In terms of performance the FTSE100 has largely underperformed, it is down 15% year to date, compared to the DAX which is down 5%, while the S&P500 is down a mere 3%.

It seems almost surreal that at a time when the US is facing its highest unemployment rate in decades, that US stocks are retesting, and in some cases setting new all-time highs.

While a lot of the recent rebound in stock markets is down to optimism that the worst in terms of economic damage may be in the rear-view mirror, even if the visibility on the data is not, there have also been some data surprises which have encouraged this view.

We’ve seen gradual improvements in the services data, while yesterday’s ADP employment report for May can be treated as a particular case in point, and serves as an example that if you set your expectations low enough then even a less awful number can be treated as a positive.

Expectations were for 9m jobs to be lost in May; however, the actual number came in at 2.76m jobs, which while still bad, was a much better number than expected. The April number was also revised slightly lower. One reason for the much smaller than expected number was probably the result of some states and businesses reopening and furloughed workers returning to work.

This does offer encouragement that the economic fallout may not be as bad as feared, however it doesn’t mean that it still won’t be enormously painful for a lot of people.

Last night the German coalition government managed to agree on a €130bn fiscal stimulus program for the German economy, which combined with an expectation today that the European Central Bank will signal its intention to add to its current €750bn PEPP program when they meet later today.

The general consensus is that while interest rates will be left on hold, the ECB will increase the current program by another €500-€750bn, as well as extending the horizon of the current program beyond October, with the latest macro-economic projections likely to make for grim reading.

Coming as it does in the aftermath of the EU’s proposed €750bn recovery plan, it’s probably not too surprising that equity markets are getting a little ahead of themselves.

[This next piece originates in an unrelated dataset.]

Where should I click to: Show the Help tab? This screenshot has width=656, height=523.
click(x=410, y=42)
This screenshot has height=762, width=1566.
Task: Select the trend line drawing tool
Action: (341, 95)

The biggest risk here is that the ECB under delivers on expectations, given that it needs to tread carefully, especially given the recent German constitutional court ruling.

As things stand, the ECB haven’t used all the current €750bn which means, as things stand, they still have considerable headroom, which means they don’t need to rush. A number of members of the Governing Council have expressed reservations about the ECB trying to do too much, too soon. This could mean that the ECB could exercise caution, and merely extend the current program beyond October, and wait and see whether it is necessary to commit to further amounts, as and when the data warrants.

The ECB is under the spotlight as never before, and it may feel that with the current measures being implemented by governments, and some improvements in the data, that waiting to the next meeting might be more prudent, especially since it needs to convince the German courts its old asset purchase program was within the rules. This is particularly important given that the current program probably isn’t if subjected to the same level of scrutiny as the old one, given its looser conditions and criteria.

The tone of Christine Lagarde’s press conference is also likely to be instructive in how the ECB intends to respond to the German court ruling, along with its guidance as to how any new stimulus will be implemented.  

Yesterday’s ADP payrolls report was surprising in how low the May number was in terms of the number of job losses. Last week US continuing claims also showed a surprise drop so maybe there is a case for saying that the data can only improve from here on in. That’s likely to be of small comfort to the number of Americans that make up today’s latest weekly jobless claims numbers, and we now have the added complication that the unrest in US cities could make the economic damage even worse, and much more difficult to recover from.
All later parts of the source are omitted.